Agents of the Immigration and Customs Enforcement Service (ICE) and the FBI are using state driver’s license databases to scan “millions of photos of Americans without their knowledge or consent, ” the Washington Post reported Sunday.
A set of internal documents and e-mails from ICE and the FBI obtained by the Privacy and Technology Center of the Georgetown Law School and provided to the newspaper show that “federal investigators have converted the Department of Motor Vehicles databases ( DMV, for its acronym in English) of the states on the basis of an unprecedented surveillance infrastructure, “said the Washington Post.
Although the use of DNA and fingerprints taken of suspects in other criminal investigations is a common practice, DMV records contain photos of a large number of state residents who have not been charged with a crime, the newspaper reported.
ICE’s informed use of the driver’s license database for facial recognition comes amid an increase in calls from the Trump government to use immigration raids to identify and prosecute undocumented immigrants. President Donald Trump said last month that his government would launch a series of ICE raids sometime after July 4, and interim Secretary of Homeland Security Kevin McAleenan defended the practice and told ABC that “internal control of the laws “is part of the” balanced control process “.
ICE spokesman Matthew Bourke told CNN in a statement Monday that the department does not comment on investigative techniques, but has “the ability to collaborate with local, federal and international external agencies to obtain information that can help in the termination of the case and subsequent processing.”
“This is an established procedure that is consistent with other law enforcement agencies,” said Bourke.
The FBI referred CNN to Assistant Deputy Director Kimberly Del Greco in Congress last month. In a hearing before the House Commission on Reform and Oversight, Del Greco told lawmakers that technology and facial recognition practices were important “to preserve our nation’s freedoms, ensure our freedoms are protected and preserve our security. ”
According to The New York Times , which also obtained the documents of the Georgetown researchers, this is the “first known example of ICE that uses facial recognition technology to scan the databases of state driver licenses, including photos of legal residents and citizens. ”
Harrison Rudolph, an associate of the Center for Privacy and Technology, told the Times that the states “never approved the laws that authorize ICE to immerse themselves in driver license databases that use facial recognition to search for people.”
“These states have never told undocumented people that when they apply for a driver’s license they are also giving their face to ICE,” he told the Times . “That’s a huge cat for a hare.”
The practice has also raised concerns about the privacy of Democratic and Republican lawmakers.
The chairman of the Oversight Committee of the House of Representatives, Elijah Cummings, told the Washington Post in a statement that law enforcement’s access to state databases “is often done in the shadows without consent.”

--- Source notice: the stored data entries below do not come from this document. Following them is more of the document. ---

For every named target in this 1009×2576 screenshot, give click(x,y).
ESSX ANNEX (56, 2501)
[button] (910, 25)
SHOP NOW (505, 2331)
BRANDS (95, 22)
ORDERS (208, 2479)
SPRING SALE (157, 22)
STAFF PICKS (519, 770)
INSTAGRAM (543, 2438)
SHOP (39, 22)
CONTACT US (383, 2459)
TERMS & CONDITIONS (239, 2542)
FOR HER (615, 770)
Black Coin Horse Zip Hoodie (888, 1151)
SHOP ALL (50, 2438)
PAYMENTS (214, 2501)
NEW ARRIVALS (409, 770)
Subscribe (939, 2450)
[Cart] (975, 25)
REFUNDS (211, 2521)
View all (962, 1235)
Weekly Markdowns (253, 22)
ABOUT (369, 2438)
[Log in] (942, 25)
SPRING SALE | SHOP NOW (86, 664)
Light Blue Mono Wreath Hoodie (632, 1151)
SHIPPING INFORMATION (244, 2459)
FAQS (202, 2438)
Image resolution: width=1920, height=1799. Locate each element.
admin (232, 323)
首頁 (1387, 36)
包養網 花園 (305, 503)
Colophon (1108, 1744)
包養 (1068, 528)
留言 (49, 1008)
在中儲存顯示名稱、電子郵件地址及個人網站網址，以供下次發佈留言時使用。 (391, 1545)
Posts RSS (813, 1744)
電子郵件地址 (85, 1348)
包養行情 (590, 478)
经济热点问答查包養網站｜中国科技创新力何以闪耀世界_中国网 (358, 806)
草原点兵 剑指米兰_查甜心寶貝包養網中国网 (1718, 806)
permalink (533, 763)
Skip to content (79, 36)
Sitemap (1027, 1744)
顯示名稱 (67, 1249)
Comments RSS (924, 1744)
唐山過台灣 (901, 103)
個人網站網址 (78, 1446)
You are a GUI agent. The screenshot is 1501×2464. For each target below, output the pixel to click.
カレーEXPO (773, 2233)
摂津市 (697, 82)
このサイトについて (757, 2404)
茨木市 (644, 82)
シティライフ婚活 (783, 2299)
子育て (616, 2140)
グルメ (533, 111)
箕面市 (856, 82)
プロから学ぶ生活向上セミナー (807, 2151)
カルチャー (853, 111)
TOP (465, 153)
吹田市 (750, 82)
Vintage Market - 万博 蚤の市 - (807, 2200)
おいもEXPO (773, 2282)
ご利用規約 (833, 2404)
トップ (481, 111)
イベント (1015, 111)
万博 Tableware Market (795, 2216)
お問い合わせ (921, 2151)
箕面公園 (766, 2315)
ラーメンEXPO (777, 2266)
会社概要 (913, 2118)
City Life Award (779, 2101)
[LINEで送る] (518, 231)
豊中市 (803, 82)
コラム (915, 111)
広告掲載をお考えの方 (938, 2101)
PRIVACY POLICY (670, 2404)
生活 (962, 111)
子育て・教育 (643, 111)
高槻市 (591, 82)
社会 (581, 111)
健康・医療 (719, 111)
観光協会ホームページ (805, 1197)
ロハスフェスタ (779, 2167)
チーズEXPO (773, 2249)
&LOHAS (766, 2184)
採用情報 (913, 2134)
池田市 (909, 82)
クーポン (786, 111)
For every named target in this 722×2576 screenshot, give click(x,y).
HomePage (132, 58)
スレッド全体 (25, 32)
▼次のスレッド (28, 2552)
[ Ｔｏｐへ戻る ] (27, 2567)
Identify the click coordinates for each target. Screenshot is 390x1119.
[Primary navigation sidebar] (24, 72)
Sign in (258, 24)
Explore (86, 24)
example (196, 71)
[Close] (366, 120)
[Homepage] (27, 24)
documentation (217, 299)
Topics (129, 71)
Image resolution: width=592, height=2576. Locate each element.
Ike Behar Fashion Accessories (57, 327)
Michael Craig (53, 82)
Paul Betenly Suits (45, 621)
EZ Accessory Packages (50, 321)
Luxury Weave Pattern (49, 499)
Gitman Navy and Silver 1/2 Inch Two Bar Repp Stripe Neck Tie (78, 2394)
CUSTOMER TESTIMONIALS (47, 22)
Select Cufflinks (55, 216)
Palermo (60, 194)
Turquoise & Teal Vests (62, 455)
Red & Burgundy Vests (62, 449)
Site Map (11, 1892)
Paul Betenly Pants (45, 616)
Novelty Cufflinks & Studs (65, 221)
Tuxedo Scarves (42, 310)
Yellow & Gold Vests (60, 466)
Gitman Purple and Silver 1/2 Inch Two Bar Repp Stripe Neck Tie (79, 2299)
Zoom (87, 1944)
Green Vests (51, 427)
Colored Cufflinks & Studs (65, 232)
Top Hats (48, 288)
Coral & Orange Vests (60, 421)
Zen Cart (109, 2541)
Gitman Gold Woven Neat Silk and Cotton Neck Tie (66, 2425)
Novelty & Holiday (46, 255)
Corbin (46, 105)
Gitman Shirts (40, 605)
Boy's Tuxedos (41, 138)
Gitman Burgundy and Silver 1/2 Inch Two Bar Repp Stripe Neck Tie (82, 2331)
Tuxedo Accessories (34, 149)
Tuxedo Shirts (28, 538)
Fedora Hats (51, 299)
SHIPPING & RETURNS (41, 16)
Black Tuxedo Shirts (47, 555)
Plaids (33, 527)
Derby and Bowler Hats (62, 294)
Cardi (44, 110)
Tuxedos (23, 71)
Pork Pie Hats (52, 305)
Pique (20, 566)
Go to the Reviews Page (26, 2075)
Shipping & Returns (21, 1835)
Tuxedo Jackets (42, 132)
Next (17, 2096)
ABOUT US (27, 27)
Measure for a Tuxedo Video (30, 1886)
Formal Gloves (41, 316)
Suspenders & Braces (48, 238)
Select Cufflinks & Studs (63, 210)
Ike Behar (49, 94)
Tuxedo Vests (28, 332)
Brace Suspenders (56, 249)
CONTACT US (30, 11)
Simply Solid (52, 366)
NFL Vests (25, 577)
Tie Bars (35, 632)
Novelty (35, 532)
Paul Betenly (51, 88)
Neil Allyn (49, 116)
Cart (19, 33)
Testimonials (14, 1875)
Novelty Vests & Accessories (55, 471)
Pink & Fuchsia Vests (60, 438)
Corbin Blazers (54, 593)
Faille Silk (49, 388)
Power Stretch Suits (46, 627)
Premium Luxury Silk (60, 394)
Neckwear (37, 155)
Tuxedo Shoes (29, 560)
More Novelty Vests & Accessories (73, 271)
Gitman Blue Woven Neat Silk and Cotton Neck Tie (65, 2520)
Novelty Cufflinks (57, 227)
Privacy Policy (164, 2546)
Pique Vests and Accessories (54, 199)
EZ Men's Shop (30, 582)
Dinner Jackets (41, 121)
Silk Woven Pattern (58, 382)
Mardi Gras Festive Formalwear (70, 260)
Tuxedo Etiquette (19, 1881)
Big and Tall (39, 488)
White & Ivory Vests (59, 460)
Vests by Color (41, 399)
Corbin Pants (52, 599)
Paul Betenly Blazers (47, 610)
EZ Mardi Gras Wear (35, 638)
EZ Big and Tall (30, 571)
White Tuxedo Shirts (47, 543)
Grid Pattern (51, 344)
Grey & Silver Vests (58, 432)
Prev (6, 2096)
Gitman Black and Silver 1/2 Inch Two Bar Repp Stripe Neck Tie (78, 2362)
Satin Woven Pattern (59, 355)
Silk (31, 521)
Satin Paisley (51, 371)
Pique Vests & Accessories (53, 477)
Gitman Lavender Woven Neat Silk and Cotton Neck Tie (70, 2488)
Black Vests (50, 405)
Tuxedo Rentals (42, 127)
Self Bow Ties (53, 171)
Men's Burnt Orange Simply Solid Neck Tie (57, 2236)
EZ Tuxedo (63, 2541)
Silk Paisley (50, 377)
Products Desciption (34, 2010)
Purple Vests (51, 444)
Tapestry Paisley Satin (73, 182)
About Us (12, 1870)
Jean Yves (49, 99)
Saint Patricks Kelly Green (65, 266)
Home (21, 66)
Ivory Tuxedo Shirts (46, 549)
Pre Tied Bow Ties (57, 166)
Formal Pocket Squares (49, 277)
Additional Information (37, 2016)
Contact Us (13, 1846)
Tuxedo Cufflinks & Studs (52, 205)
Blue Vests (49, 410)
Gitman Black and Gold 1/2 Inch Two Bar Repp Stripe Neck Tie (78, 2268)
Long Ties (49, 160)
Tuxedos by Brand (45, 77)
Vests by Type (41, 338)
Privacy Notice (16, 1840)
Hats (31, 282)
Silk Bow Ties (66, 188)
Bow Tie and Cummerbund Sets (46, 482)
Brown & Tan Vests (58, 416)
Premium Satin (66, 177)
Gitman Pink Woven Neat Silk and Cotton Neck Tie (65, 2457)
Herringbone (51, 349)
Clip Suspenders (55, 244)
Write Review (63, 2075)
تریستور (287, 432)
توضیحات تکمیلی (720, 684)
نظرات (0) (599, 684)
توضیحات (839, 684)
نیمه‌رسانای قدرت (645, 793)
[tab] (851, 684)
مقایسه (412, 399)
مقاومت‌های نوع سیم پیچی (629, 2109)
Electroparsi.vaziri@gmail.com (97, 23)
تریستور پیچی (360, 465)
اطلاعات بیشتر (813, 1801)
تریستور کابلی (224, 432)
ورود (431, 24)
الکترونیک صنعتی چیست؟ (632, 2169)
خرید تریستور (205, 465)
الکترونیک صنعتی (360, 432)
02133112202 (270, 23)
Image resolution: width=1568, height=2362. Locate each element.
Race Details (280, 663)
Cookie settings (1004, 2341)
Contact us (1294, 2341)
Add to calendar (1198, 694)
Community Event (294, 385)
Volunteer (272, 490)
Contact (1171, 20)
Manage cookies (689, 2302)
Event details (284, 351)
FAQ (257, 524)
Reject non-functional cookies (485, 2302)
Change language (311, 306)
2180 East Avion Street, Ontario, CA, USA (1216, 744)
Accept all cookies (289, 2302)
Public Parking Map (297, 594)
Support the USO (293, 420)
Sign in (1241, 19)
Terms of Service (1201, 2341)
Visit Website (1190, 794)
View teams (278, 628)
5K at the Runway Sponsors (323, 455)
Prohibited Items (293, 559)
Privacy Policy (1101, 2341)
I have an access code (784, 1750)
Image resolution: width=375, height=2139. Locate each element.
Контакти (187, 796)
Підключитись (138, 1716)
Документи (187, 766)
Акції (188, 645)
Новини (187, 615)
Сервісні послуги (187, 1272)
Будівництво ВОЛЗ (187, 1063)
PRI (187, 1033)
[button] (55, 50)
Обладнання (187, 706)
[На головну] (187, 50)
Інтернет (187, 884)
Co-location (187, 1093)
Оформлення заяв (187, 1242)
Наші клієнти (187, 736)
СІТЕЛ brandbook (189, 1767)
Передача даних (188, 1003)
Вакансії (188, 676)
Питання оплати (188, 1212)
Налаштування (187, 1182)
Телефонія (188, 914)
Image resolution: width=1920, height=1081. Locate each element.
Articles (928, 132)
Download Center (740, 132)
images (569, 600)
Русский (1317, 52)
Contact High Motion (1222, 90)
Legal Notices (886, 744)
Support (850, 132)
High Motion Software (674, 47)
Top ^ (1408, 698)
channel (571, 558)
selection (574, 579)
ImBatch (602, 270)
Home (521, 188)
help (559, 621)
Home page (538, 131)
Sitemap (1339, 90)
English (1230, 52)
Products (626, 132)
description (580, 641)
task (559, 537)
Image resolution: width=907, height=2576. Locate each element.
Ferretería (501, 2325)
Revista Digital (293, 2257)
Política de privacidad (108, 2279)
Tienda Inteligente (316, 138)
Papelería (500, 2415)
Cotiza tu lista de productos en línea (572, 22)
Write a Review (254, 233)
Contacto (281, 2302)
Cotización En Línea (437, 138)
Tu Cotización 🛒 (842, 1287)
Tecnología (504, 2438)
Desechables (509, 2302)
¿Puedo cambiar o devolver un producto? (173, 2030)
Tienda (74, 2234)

According to a report from the Government Accountability Office, the FBI has conducted more than 390,000 searches of facial recognition since 2011. The Washington Post reported that those searches “are often conducted without anything more formal than an email from a federal agent to a local contact.”
Yolonda Kerr is a general assignment reporter at The Grand Newsstand. She has covered sports, entertainment and many other beats in her journalism career, and has lived in San Francisco for more than 8 years. Yolonda has appeared periodically on national television shows and has been published in (among others) NPR, Politico, The Atlantic, Harper’s, Wired.com, Vice and Salon.com.